LE MONUMENT AUX MORTS

LE MONUMENT AUX MORTS

Par Mme Simonne TOULET

Petit historique du monument aux morts de Guingamp

Dans les mois qui suivent immédiatement l’Armistice du 11 novembre 1918, nombreuses sont les manifestations organisées à Guingamp pour célébrer la victoire mais aussi honorer la mémoire des victimes, nombreuses chez nous, de cette guerre longue et meurtrière. Citons, en 1919, l’organisation d’une fête de la Paix, et la décision de modifier quelques noms de rues : le boulevard de la Gare prenait le nom de Clemenceau, la rue St-Nicolas prolongée devenait le boulevard de la Marne, la rue des Cantons entre le carrefour de la route de Pontrieux et le carrefour de la rue de Tréguier s’appelait désormais rue maréchal Joffre. La rue Gordoc’h se transformait en rue maréchal Foch, la rue de Pontrieux était dédiée au maréchal Pétain tandis que la place de l’Hôpital (celui-ci ayant été d’ailleurs transféré route de Pontrieux) devenait Place de Verdun. Le nom du commandant Billot, maire de Guingamp en 1914, était donné au Jardin public dont il avait été l’organisateur. A ces décisions s’ajouta bientôt celle de transformer la rue de Tréguier en rue de l’Yser afin d’honorer la mémoire des soldats du 73e régiment territorial, recruté en grande partie dans la région, qui furent victimes des combats de la vallée de l’Yser au cours de l’automne de 1914.

Le 11 novembre 1920 pour commémorer à la fois le second anniversaire de l’Armistice et le cinquantenaire de la IIIe République, une cérémonie se déroula au Jardin commandant Billot. Ce jour-là, on planta en grande cérémonie un arbre commémoratif, un chêne d’Amérique, (fourni par M. Liberge). L’arbuste arriva porté par des élèves de L’École Primaire Supérieure de garçons. Les premières pelletées de terre furent déposées par le maire, Monsieur Salaün, le sous-préfet. Monsieur Moury-Monzet, et Imbert, Commandant d’armes de Guingamp. Un chœur chanté par les jeunes filles de L’École Primaire Supérieure clôtura la cérémonie.

DONNÉES.
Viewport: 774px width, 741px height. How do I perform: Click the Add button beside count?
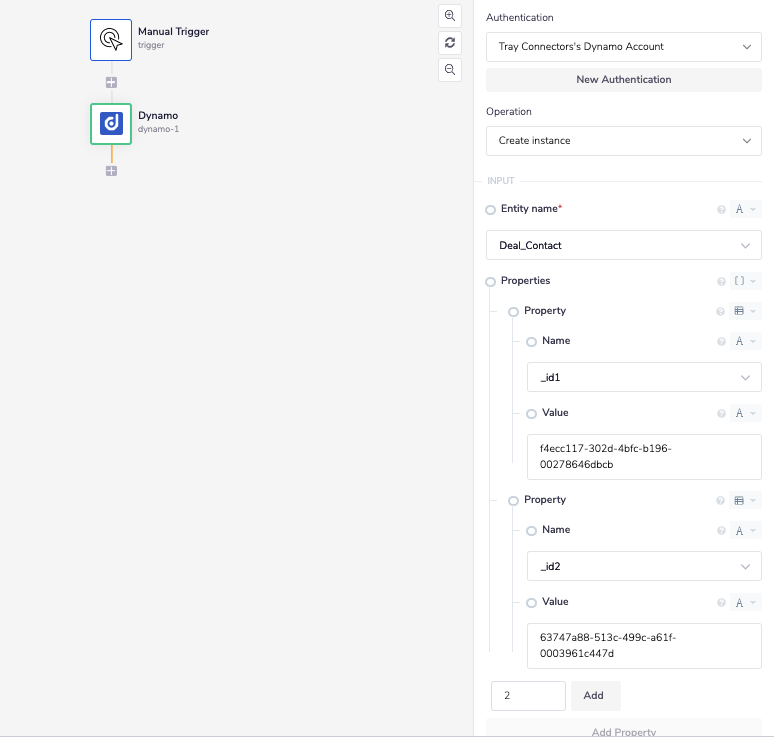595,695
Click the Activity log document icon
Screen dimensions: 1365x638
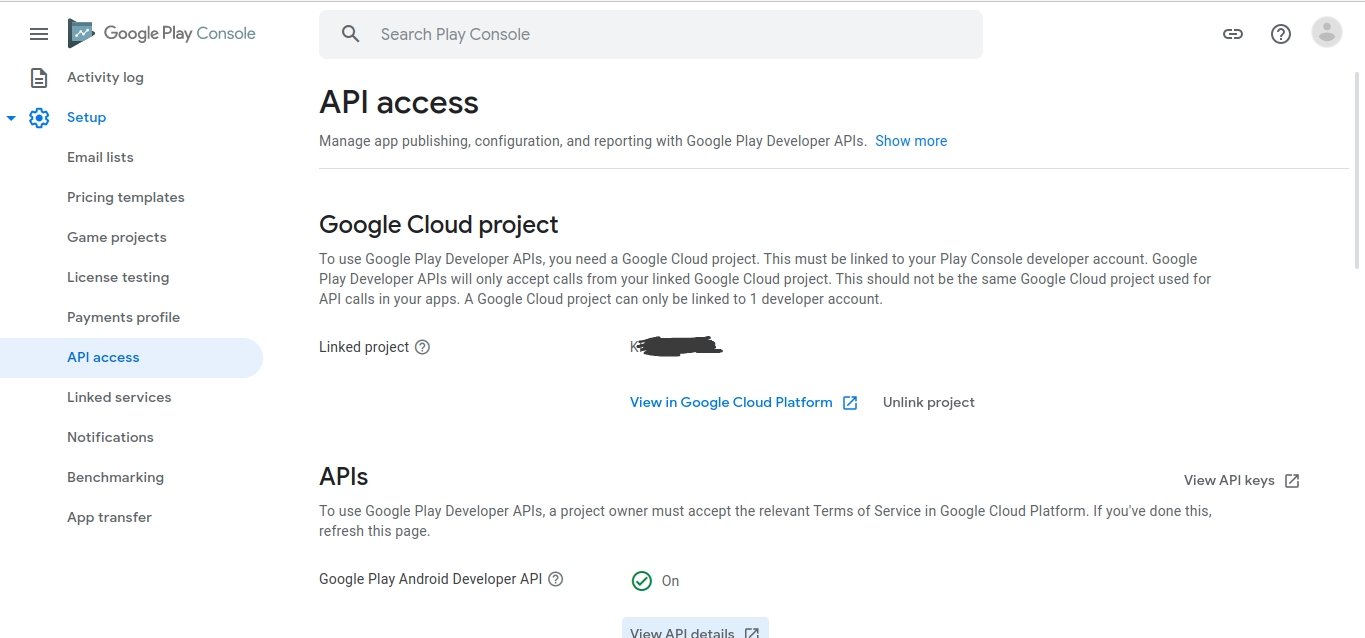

...

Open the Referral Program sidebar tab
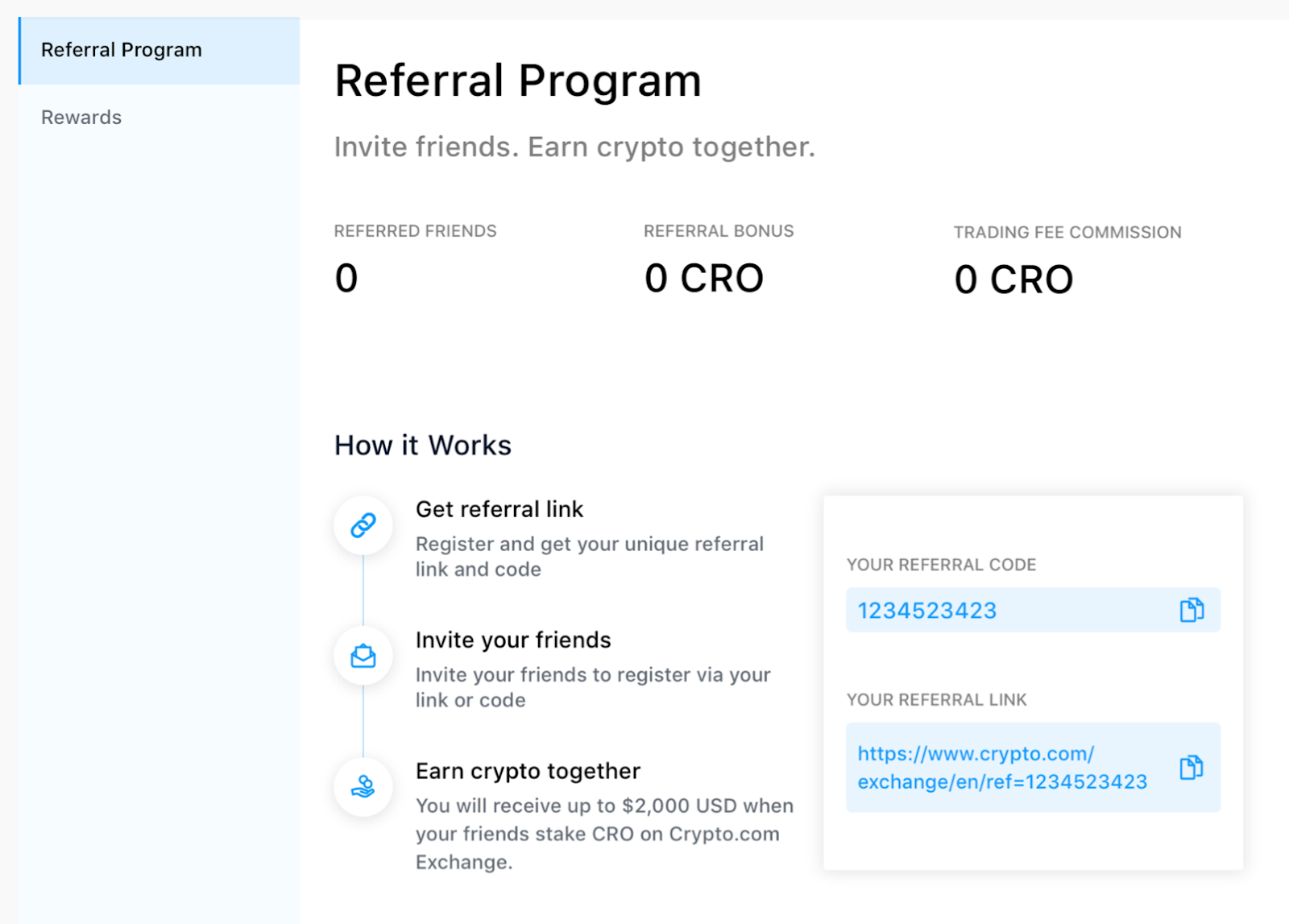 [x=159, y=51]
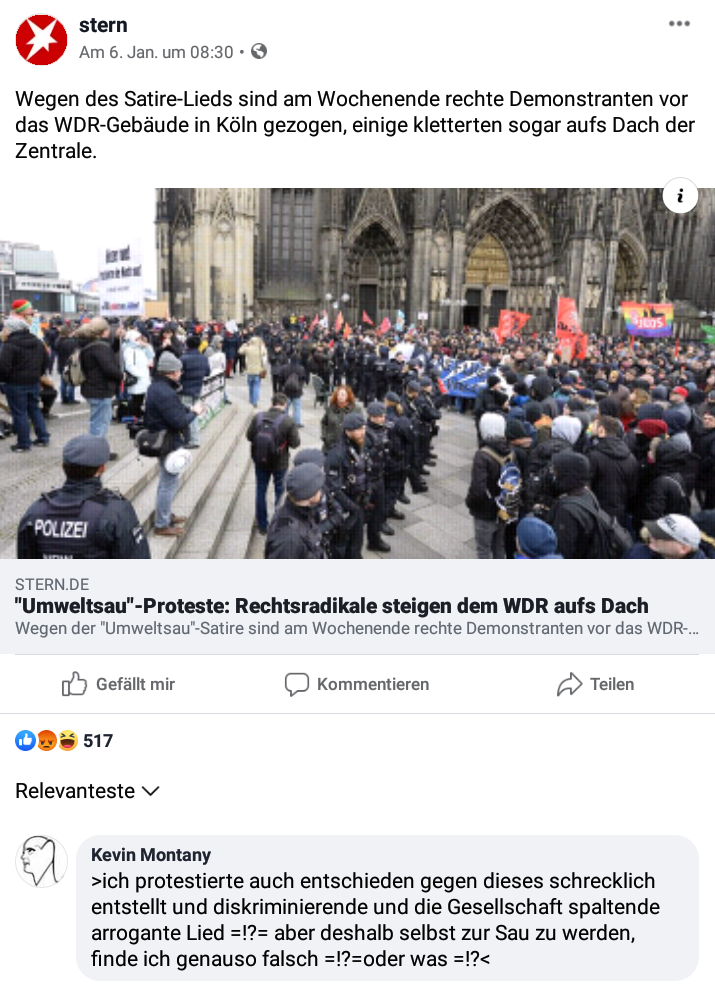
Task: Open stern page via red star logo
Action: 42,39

---

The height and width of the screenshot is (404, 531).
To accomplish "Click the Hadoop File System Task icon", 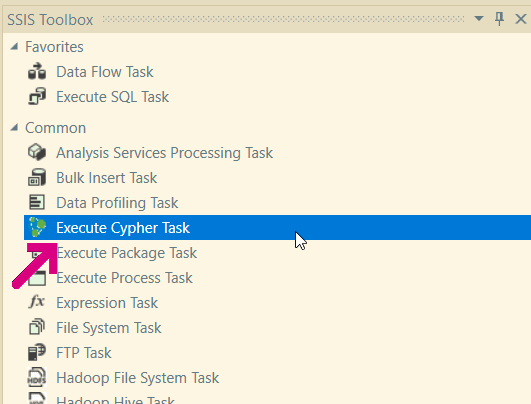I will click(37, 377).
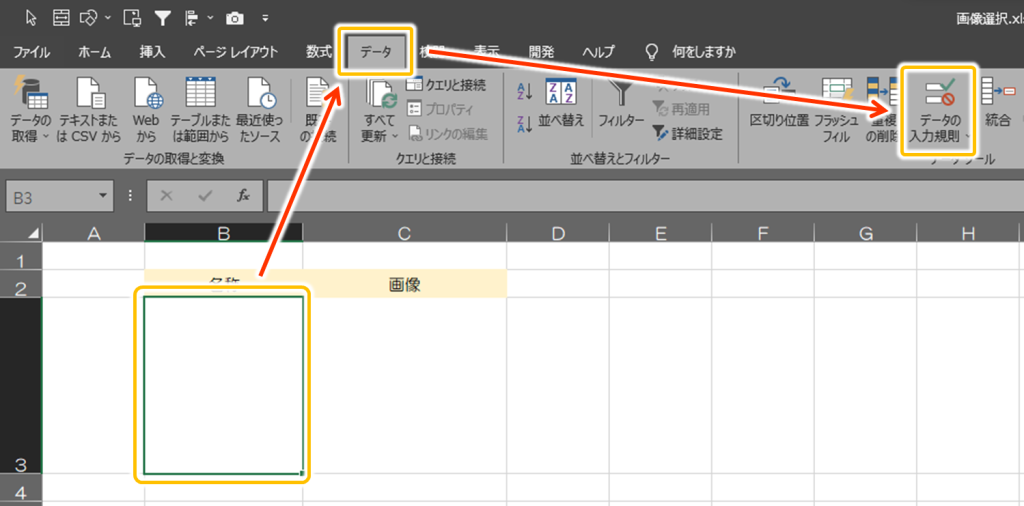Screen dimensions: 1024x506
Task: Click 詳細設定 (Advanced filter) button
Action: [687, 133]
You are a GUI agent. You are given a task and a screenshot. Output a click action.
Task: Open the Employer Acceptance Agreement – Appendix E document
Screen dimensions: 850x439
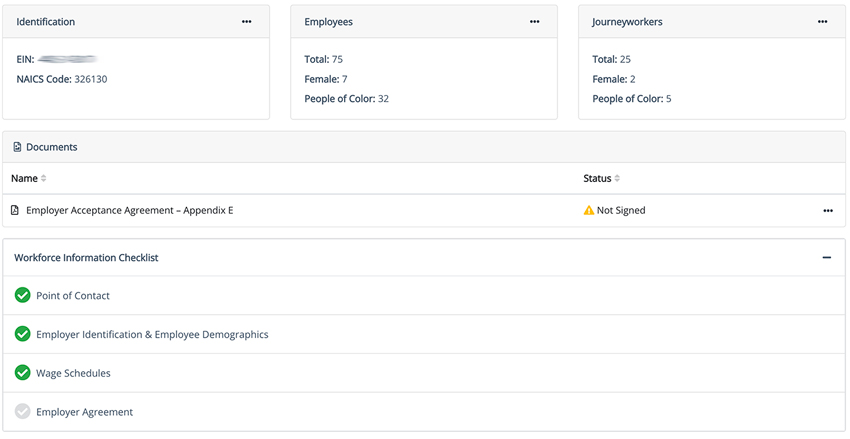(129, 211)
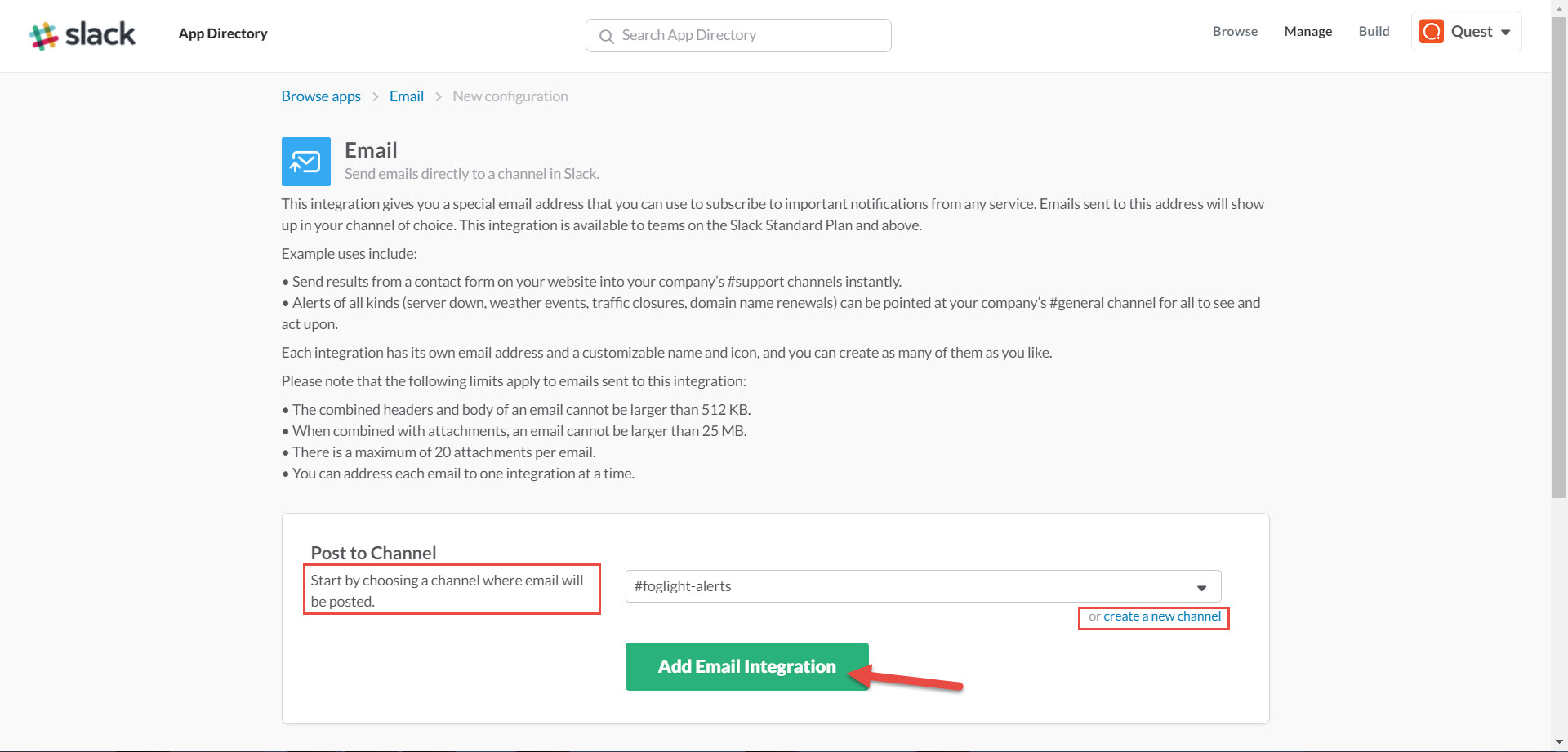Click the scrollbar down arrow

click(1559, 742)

ÉNONCÉ A.
D'après le texte source, quel arbre fut planté le 11 novembre 1920 au Jardin commandant Billot ?
ÉNONCÉ B.
Recopiez mot pour mot les entrées, de la ligne contenant « Viewport: 774px width, 741px » à la ligne contenant « Screen dimensions: 1365x638 », en omettant les images.

CORRIGÉ RÉDIGÉ A.
Un chêne d'Amérique.

CORRIGÉ RÉDIGÉ B.
Viewport: 774px width, 741px height. How do I perform: Click the Add button beside count?
595,695
Click the Activity log document icon
Screen dimensions: 1365x638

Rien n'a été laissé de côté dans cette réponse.